There are substantial unexploited reserves of lithium (Australia and Chile), cobalt (Democratic Republic of Congo and Australia) and thorium (India, the US and Australia) which are likely to be important in the future given that both of these strategic elements are in limited economic supply at present.
In terms of the Circular Economy strategy being led by a group of about 100 major international companies, the development of technologies for recycling batteries (and electric vehicles) has started, but still has a distance to go.
Reducing emissions by itself may not be sufficient to solve climate warming and geoengineering of the atmosphere will need to be re-evaluated.

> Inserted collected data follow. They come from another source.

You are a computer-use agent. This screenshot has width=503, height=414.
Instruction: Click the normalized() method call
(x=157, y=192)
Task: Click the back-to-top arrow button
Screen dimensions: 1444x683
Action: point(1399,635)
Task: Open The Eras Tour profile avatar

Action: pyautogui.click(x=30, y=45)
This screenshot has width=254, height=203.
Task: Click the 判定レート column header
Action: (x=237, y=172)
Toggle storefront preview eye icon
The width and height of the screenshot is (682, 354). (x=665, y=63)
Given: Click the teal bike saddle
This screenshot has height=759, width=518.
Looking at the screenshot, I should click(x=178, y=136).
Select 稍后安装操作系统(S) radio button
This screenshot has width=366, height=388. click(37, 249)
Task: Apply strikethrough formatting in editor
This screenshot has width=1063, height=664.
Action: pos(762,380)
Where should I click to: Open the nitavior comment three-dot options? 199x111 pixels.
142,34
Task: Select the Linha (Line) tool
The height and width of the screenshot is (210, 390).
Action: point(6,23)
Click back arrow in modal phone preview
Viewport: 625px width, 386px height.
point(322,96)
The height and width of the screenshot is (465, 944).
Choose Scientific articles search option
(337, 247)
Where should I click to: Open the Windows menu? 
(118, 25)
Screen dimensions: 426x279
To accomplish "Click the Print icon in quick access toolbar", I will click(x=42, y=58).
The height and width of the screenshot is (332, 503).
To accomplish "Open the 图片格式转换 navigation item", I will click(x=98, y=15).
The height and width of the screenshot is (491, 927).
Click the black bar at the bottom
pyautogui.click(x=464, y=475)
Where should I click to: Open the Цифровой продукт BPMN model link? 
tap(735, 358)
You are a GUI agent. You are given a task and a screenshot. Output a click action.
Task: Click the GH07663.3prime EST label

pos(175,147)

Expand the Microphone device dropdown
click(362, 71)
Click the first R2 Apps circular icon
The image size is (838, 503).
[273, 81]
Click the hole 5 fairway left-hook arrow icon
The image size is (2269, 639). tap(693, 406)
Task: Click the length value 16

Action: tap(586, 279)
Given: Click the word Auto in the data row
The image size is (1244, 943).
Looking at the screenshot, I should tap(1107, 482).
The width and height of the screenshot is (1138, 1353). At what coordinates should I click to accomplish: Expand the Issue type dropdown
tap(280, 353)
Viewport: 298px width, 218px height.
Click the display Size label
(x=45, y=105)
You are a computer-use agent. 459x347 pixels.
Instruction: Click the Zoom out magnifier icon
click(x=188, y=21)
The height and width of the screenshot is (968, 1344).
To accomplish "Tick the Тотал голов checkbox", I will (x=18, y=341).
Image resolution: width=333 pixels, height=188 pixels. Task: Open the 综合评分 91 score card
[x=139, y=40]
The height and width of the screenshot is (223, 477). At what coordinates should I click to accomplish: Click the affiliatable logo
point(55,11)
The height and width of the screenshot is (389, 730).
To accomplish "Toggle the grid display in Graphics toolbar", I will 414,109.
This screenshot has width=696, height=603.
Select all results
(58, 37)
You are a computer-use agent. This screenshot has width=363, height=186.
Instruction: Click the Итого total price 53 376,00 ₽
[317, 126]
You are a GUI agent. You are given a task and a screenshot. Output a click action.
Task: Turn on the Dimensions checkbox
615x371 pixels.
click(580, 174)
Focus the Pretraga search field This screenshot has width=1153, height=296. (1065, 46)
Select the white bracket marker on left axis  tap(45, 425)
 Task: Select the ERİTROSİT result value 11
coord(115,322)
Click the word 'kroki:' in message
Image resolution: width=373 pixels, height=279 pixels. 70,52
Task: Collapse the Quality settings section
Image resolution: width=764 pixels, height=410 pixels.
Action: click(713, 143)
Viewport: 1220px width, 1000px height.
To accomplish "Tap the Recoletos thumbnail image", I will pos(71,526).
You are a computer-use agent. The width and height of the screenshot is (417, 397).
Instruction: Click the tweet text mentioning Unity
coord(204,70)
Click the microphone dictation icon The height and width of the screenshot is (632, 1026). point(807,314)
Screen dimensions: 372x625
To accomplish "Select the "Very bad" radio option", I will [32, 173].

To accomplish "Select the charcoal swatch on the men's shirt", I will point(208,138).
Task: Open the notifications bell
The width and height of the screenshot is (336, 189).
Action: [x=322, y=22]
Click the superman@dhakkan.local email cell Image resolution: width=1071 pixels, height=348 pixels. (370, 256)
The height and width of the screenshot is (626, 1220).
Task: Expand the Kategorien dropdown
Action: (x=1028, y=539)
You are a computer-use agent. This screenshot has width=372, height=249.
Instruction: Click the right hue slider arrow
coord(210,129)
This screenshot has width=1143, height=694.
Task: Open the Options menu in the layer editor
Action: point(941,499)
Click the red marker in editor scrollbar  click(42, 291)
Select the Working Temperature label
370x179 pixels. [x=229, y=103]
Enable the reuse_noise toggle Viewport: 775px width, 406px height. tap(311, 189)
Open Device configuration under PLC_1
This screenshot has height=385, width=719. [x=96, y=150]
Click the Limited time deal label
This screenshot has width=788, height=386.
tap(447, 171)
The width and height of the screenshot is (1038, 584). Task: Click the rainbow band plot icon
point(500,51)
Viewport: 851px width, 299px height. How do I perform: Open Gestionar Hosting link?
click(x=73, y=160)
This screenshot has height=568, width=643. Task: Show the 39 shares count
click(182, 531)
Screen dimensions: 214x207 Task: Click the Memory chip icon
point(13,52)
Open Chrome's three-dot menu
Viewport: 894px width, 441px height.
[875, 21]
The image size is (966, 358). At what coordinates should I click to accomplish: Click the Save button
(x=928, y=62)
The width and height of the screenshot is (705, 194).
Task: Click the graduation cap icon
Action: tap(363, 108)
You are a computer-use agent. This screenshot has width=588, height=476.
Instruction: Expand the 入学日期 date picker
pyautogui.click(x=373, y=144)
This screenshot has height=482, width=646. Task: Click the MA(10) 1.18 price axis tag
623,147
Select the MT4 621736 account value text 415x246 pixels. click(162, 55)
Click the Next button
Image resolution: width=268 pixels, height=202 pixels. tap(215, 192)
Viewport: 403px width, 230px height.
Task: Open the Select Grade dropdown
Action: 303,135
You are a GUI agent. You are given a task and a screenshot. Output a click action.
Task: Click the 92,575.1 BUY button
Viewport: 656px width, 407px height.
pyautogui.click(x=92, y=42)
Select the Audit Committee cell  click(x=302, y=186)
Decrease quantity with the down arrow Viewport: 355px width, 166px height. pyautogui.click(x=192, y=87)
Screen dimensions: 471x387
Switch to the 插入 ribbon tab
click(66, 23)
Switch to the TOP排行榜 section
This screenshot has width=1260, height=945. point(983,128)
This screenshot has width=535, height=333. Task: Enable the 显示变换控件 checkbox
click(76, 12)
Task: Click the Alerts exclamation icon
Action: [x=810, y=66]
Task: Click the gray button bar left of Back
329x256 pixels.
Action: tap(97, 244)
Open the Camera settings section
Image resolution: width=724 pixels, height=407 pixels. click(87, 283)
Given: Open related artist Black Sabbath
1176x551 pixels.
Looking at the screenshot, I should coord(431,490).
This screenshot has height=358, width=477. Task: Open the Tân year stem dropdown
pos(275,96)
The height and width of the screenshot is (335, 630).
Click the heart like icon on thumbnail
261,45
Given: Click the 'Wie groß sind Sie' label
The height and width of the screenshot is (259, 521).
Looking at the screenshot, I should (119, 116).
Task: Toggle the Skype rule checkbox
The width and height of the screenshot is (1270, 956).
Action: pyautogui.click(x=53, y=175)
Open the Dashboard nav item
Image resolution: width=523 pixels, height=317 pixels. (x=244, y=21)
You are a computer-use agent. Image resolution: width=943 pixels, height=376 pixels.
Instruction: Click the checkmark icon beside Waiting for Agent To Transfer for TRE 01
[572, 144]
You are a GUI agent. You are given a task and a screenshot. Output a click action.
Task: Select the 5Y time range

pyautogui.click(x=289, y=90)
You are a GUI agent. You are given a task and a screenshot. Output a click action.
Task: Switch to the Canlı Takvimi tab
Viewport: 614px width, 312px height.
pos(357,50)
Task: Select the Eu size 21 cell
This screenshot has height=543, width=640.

Paul Crutzen, 1996 Nobel Prize winner in chemistry, developed a refined climate cooling model based on the 0.5C cooling caused by reflection of solar energy by sulphuric acid droplets formed during the Pinatubo eruption in 1991.
Crutzen developed quantitative models for injecting minute particles of sulphate into the upper atmosphere to induce cooling.
Geoengineering was omitted from the 2021 International Panel on Climate Change (IPCC) report, after being featured in previous reports.
Another practical process for reduction of carbon dioxide is sequestration which converts the atmospheric carbon dioxide into carbonate rock. This has recently been developed on a large industrial scale in Iceland.
However, the scale of the atmospheric carbon dioxide problem suggests that such sequestration, while valuable, may be limited to a supportive role.
Finally, Aotearoa has its own unresolved climate issues: the agricultural methane reduction target is too timid and a focused national research programme in partnership with other dairy-producing countries should be adopted to explore and expand the range of innovative solutions.
Secondly, new safe agents for the reduction of nitrous oxide, which is a potent climate warming gas in our pastoral sectors, needs to be progressed via research.
These and other problems should be able to be resolved and new economic opportunities created if the innovative research genius of Aotearoa can be fully harnessed. This is an important leadership role for the Government.
Ralph Cooney is Emeritus Professor of chemistry and former dean of science at the University of Auckland and a former director of the Ministry of Business Innovation & Employment research programmes.